Intellectica
Language | English |
---|---|
Publication details | |
History | 1985-present |
Frequency | Biannual |
Standard abbreviations | |
ISO 4 | Intellectica |
Intellectica is a referenced biannual peer-reviewed academic journal of cognitive science that was established in 1985 by the French Association for Cognitive Research (Association pour la Recherche Cognitive) and published with the aid of the University of Technology of Compiègne.
It is devoted to the publication of theoretical, epistemological, and historic work, shedding light on current debates, in the domain of cognitive science. The published material includes long reflective, critical, and/or prospective articles. These reference articles shall offer an opening to the plurality of approaches within the cognitive science community (anthropology, biology, computer science, linguistics, logic, neuroscience, philosophy, psychology, robotics, etc.). The aim of the journal is thus to explore, in a critical and pluralist perspective, the transdisciplinary project of naturalization of knowledge.
The journal addresses themes such as perception, motricity, language, and reasoning, the forms of intentionality, learning, in both individual and collective modalities, natural or artificial.
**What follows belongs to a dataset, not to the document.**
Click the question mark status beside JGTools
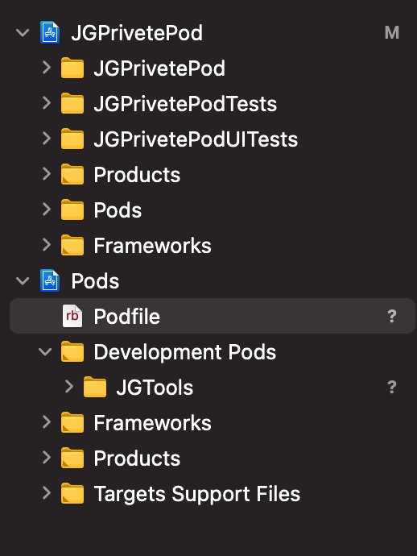coord(392,387)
The scope of the journal includes logical forms, representations of knowledge, neuro-mimetic and dynamic models, and adaptive systems. Applications to domains such as education, ergonomics, human-machine interaction, and machine learning can also be addressed in the articles.
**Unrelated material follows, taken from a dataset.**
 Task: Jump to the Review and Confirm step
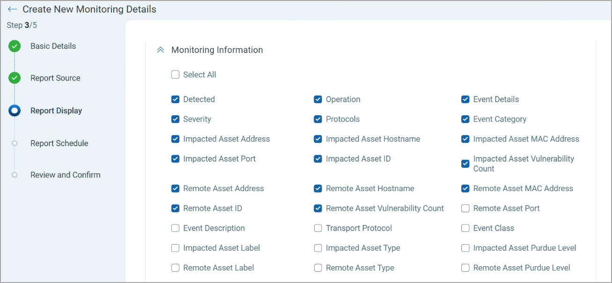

Since its creation, the journal produces essentially biyearly thematic issues, but it also publishes articles proposed in free submission, whether they be original articles, essays, reviews of books, or yet again responses to previously published articles. This editorial policy excludes contributions of a purely empirical nature (whether it be experimental, models, observation, etc...) since such work already has a multitude of journals devoted to such work. The Editorial Committee nevertheless ensures that reflexive work which is presented is in phase with the current empirical state of the field and, if necessary, presents a synthesis in the heart of the article.
The texts which are published can be in English for non-French native speakers, but, there again, the Editorial Committee ensures the linguistic quality of the texts whether they are in French or in English.
Abstracting and indexing
[edit]The journal is abstracted and indexed in Linguistics and Language Behavior Abstracts, PsycINFO, and Persée.